Description
Background:
The PyMlirContext has a mechanism for creating unique references to MlirOperation
objects. When a PyOperation
object is created, it is interned into a map (together with an owning py::object
) into a map called liveOperations
held by the PyMlirContext
. This allows for various checks (assertions in the C++ code or tests written in Python) to occur to ensure that objects have the appropriate lifetimes. Since MLIR IR has a nested structure, it's possible to create a reference to an Operation in Python and then do something funny (e.g. delete the parent), and then try to use the child op somehow. In C++, printing a freed Operation
will probably crash, but in Python printing a PyOperation
whose underlying Operation*
has been freed should recover gracefully. For reasons like this (I think), the PyOperation retains a valid
member variable which should be set to false
in such situations, and most operations in PyOperation
are guarded by a check to ensure valid == true
.
This seems to work well, but there are several holes in how lifetimes of PyOperations are tracked (and therefore how they are inserted or cleaned up from the liveOperations
map). These are mostly documented in IRCore.cpp
as TODOs.
For example, the following code appears to crash:
def testModuleCleanup():
ctx = Context()
module = Module.parse(r"""module @my_module {
func.func @my_func() {
return
}
}""", ctx)
func = module.body.operations[0]
assert ctx._get_live_module_count() == 1
assert ctx._get_live_operation_count() == 1
module = None
gc.collect()
assert ctx._get_live_module_count() == 0
assert ctx._get_live_operation_count() == 1
print(func)
The reason is that even though module
(PyModule
) was dereferenced and cleaned up, it didn't invalidate its children. Therefore, the PyOperation
pointed to by func
still has its valid bit set (and is still in the liveOperations
map).
Furthermore, even if you don't do anything with func
, it remaining in liveOperations
is problematic. If you re-use the same Context, as in the below code, the MLIR C++ API and the underlying allocator may return a pointer that is still in liveOperations
(since operations may be freed by MLIR but still exist in liveOperations
, that is a valid state):
def testModuleCleanup():
ctx = Context()
module = Module.parse(r"""module @my_module {
func.func @my_func() {
return
}
}""", ctx)
func = module.body.operations[0] # suppose the underlying Operation* == 0x5e89746a58b0
assert ctx._get_live_module_count() == 1
assert ctx._get_live_operation_count() == 1
module = None
gc.collect()
assert ctx._get_live_module_count() == 0
# live operations is still 1, this is expected. In `liveOperations` map,
# PyOperation are tracked by the underlying `Operation*`, which means the key 0x5e89746a58b0
# is still in the map
assert ctx._get_live_operation_count() == 1
# This can result in assertion unpredictably, because MLIR may return new Operation* == 0x5e89746a58b0,
# and the key exists in `liveOperation` map.

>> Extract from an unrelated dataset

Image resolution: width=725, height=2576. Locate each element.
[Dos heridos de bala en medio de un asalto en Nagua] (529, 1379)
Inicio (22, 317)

module = Module.parse(r"""module @my_module { }""")
An assertion will be encountered because of this line:
https://github.com/llvm/llvm-project/blame/main/mlir/lib/Bindings/Python/IRCore.cpp#L1164
Here you can see that even if we amend the assertion to include a check if it is valid
, proceeding to update the liveOperations
map may invalidate a reference still held by the Python user. IMO this is overly cautious because there are too many ways in which the liveOperations
tracking mechanism can loose track of which operations are valid or not.
In addition, compiling MLIR with CMAKE_BUILD_TYPE=RelWithDebInfo vs CMAKE_BUILD_TYPE=Debug appears to change the likelihood of encountering the assertion in the second example.